Délai à respecter : déposez la demande quatre à six mois avant la date de départ souhaitée. Les caisses spéciales instruisent souvent plus lentement que le régime général.

Erreurs fréquentes

  1. Croire que la fermeture supprime les droits acquis. Elle ne concerne que les nouveaux entrants ; les pensions en cours et les droits accumulés sont maintenus.
  2. Se fier à l'âge de départ d'un collègue plus âgé. Le relèvement des âges s'applique par génération et par régime.
  3. Ignorer le décalage de calendrier de 2025. Beaucoup d'agents découvrent tardivement plusieurs mois, voire deux ans, de travail supplémentaire.
  4. Confondre régime fermé et régime supprimé. Les caisses spéciales continuent d'exister, de gérer et de payer.
  5. Oublier les périodes cotisées ailleurs, notamment les débuts de carrière dans le privé.
  6. Ne pas vérifier la date d'embauche exacte figurant au dossier, alors qu'elle décide de tout.

FAQ

Les régimes spéciaux ont-ils été supprimés en 2023 ?

Non : ils ont été fermés aux nouvelles affiliations au 1er septembre 2023 pour les IEG, la RATP, les clercs et employés de notaires, la Banque de France et le CESE. Les agents recrutés avant cette date y restent affiliés.

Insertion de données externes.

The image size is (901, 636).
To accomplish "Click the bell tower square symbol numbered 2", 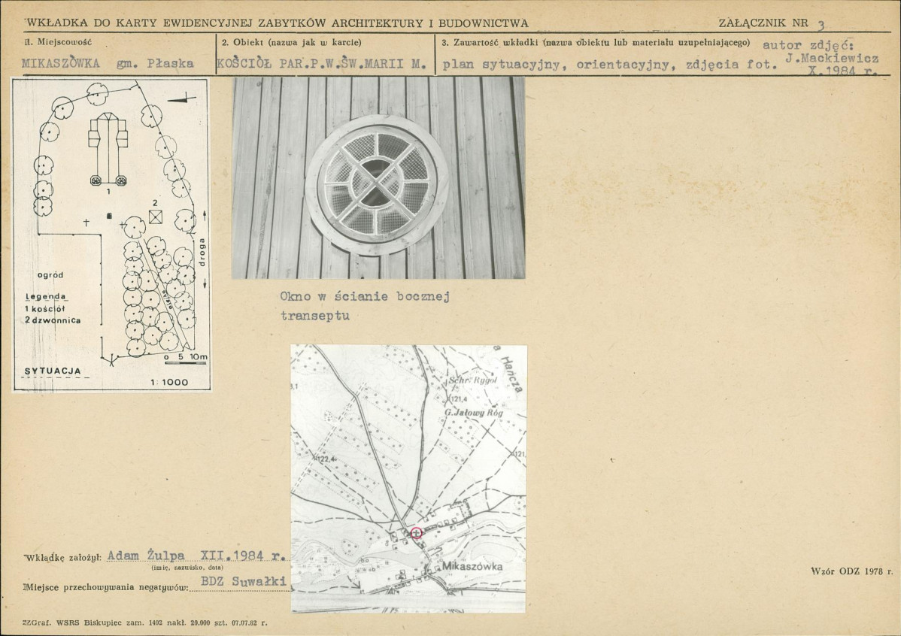I will click(155, 217).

Un agent embauché avant le 1er septembre 2023 partira-t-il à l'âge prévu à l'époque ?

Pas nécessairement. La clause du grand-père conserve l'affiliation au régime spécial, mais le relèvement de l'âge et de la durée d'assurance s'applique depuis le 1er janvier 2025, selon le calendrier propre à chaque régime.

Que se passe-t-il si un agent en régime spécial quitte son entreprise ?

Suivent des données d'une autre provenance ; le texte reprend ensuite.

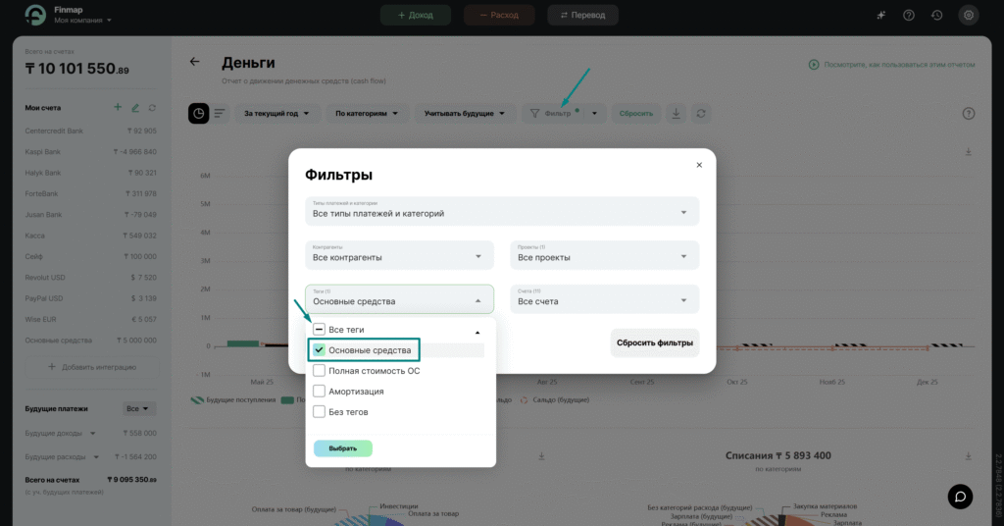Check the Амортизация tag checkbox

Il cesse de cotiser au régime spécial et acquiert des droits dans son nouveau régime. Ses droits antérieurs sont conservés et donneront lieu à une pension distincte : il devient polypensionné.

Quels régimes spéciaux existent encore pour les nouveaux embauchés en 2026 ?

Ceux qui n'ont pas été visés par la réforme de 2023, notamment le régime des marins (ENIM), celui des mines, et les régimes de l'Opéra national de Paris et de la Comédie-Française.

Où obtenir un chiffre fiable sur sa date de départ possible ?

Auprès de sa caisse spéciale (CNIEG, CRP RATP, CRPCEN…), qui seule applique le calendrier de son régime, en complément de l'estimation disponible sur info-retraite.fr.